_MATERIAL SHOWN_:
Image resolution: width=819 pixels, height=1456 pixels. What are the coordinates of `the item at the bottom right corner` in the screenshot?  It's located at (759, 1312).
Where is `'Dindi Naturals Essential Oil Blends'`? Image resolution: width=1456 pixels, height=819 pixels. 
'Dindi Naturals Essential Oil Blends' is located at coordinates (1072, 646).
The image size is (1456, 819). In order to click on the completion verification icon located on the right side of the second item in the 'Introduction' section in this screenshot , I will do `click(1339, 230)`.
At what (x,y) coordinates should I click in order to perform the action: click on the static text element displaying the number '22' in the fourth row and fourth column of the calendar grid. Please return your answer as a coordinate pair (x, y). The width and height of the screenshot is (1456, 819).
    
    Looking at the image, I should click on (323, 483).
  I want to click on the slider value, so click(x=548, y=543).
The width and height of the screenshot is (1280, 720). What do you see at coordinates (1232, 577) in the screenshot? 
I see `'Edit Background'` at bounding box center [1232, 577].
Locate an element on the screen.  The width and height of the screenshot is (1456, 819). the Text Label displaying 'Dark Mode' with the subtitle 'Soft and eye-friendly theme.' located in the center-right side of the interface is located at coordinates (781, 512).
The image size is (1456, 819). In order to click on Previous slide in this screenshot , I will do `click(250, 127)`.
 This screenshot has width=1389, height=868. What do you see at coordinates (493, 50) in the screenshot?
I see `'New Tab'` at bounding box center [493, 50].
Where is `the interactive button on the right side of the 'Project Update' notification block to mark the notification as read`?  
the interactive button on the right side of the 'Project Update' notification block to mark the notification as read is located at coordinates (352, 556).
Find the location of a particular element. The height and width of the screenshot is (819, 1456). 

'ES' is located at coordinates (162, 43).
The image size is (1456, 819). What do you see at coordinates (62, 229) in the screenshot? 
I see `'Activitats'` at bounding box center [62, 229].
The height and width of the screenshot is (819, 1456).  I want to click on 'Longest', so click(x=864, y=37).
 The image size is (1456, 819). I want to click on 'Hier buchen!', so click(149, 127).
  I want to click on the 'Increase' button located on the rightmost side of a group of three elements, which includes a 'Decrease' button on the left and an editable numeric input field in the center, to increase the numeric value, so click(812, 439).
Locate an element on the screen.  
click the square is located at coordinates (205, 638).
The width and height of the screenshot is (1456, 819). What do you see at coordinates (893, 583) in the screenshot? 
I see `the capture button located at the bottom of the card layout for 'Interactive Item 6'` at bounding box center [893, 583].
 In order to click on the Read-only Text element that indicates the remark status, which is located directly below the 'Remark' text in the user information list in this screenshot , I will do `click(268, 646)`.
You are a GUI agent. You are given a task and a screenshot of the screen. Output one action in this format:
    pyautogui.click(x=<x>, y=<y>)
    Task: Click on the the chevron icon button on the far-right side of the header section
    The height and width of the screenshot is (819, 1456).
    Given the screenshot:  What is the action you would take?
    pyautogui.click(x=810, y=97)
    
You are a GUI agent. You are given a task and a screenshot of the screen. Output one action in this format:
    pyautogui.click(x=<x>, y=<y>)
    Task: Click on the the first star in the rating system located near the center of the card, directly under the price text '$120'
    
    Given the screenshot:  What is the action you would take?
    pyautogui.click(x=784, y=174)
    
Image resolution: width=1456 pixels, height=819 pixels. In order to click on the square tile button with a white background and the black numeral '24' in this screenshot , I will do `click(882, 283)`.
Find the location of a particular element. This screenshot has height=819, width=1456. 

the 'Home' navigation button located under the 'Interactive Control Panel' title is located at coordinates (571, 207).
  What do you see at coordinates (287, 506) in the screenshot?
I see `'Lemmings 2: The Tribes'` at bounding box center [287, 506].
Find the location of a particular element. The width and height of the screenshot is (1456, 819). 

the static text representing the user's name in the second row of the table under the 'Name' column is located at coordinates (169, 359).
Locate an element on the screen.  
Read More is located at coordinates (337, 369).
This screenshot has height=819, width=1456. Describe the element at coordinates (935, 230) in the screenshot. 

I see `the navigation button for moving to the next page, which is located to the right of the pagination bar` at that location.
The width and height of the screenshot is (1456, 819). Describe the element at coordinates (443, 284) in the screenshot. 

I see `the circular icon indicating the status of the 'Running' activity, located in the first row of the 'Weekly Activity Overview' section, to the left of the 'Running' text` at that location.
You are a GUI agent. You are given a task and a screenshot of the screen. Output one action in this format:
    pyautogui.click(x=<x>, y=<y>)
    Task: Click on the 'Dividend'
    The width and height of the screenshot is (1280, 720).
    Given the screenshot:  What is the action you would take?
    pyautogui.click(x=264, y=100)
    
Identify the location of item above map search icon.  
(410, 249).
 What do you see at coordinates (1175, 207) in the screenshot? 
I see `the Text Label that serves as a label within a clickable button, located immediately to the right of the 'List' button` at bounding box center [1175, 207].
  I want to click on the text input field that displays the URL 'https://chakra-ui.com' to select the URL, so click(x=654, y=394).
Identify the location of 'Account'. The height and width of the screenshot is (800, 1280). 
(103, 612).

_TASK INSTRUCTIONS_:
Pick out every line of the rows above that contains the word "notification" and copy each one in full. Case counts.

_WRITTEN RESPONSE_:
Where is `the interactive button on the right side of the 'Project Update' notification block to mark the notification as read`?  
the interactive button on the right side of the 'Project Update' notification block to mark the notification as read is located at coordinates (352, 556).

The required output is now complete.